**WHAT IS REQUIRED:**
Below are some records. Write out the lines from the one containing "This screenshot has width=1000, height=560." to the last line, word for word, leaving out pictures.

━━━━━ GIVEN INFORMATION

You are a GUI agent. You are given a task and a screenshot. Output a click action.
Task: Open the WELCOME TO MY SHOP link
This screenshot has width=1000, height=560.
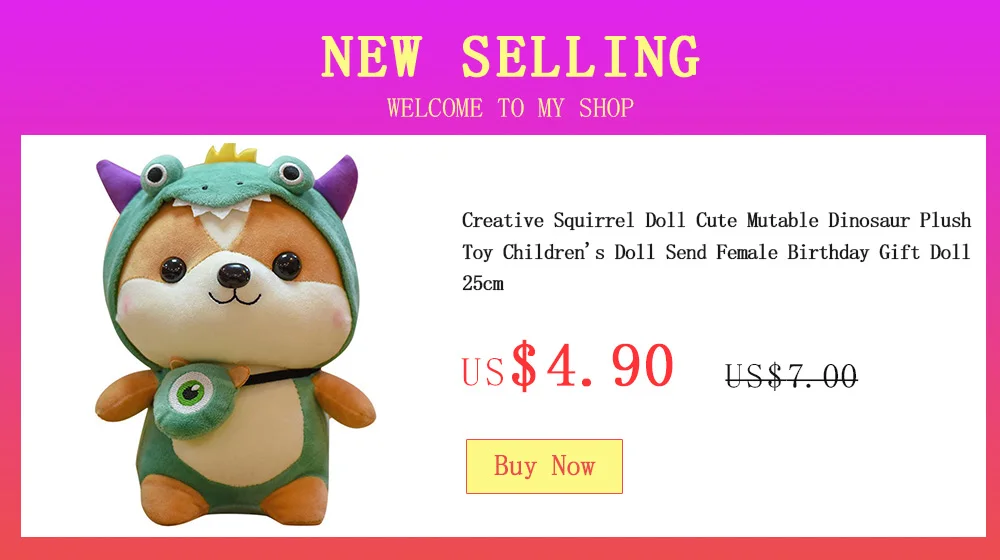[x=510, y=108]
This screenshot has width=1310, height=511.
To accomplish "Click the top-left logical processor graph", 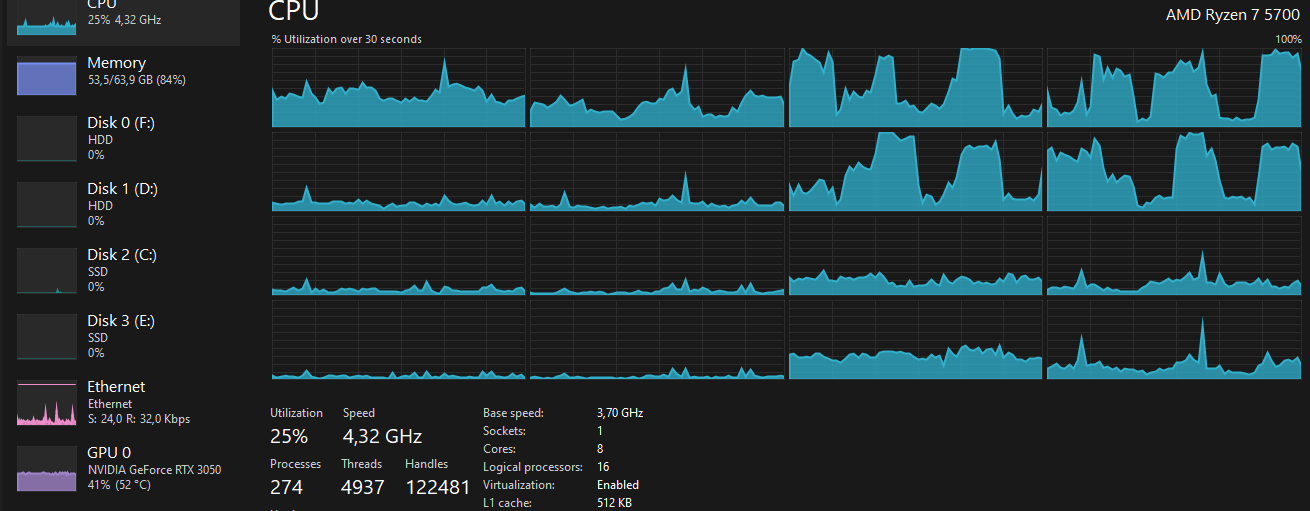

━━━━━━━━━━

**TASK RESPONSE:**
This screenshot has width=1000, height=560.
[x=510, y=108]
This screenshot has width=1310, height=511.
To accomplish "Click the top-left logical processor graph", 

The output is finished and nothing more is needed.